Identifying cancer from blood sample DNA using algorithms
Deep learning has revolutionised cancer research. In the future, learning algorithms will be able to identify potential early-stage cancers from a blood sample. Esa Pitkänen and his research group at the Institute for Molecular Medicine Finland (FIMM) are developing a new generation of deep-learning algorithms.
Pitkänen and his team are developing algorithms that identify short, repetitive snippets of DNA sequences. These algorithms can be used to find DNA sequences that mutate frequently in a particular type of cancer or to which certain proteins involved in gene regulation bind. Analysis of these sequences can be used for various purposes, such as charting the causes of cancer and developing medicines.

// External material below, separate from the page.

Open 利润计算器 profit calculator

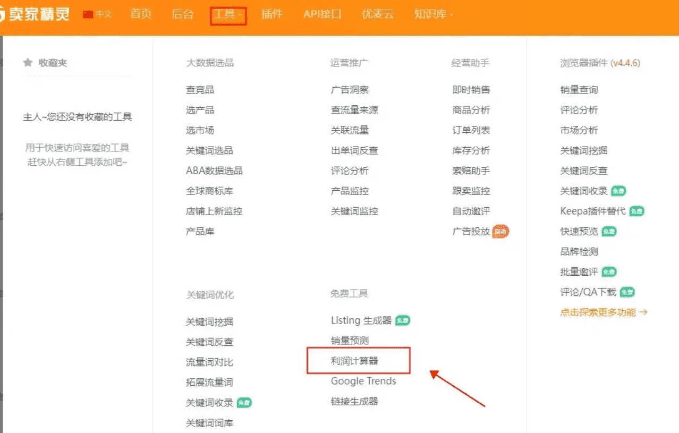point(354,361)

Algorithms have been used to identify cells in sectional images of tissue samples. For instance, if tissue cells appear atypical, the algorithm will spot this and determine if the cells are cancerous. DNA sequence data from tumours is now being used along with imaging data to identify cancers.
– We trained the algorithm to try to deduce the type of cancer from these sequence changes. Once the algorithm is given all the mutations of different tumours and their sequences, in the future it will be able to determine the kind of tumour that has been detected. This deduction process is based on the algorithm learning these connections, tells Pitkänen.
New computational methods
– Individualised treatments of the future, among them cancer treatments, will be based on a precise understanding of the patient and their illness. This will result from gathering a large volume of data of different types, such as tumour-related data and imaging data during cancer treatment. Many data collection methods produce a mass of data, and the new computational methods developed for analysing it requires a very large amount of computational resources, says Pitkänen.
For example, the three-year HPC/Exascale Centre of Excellence for Personalised Medicine in Europe (PerMedCoE) project is aimed at making effective use of cancer-related data in healthcare and speeding up the process of diagnosis. CSC – IT Center for Science, is one of the main partners in the project.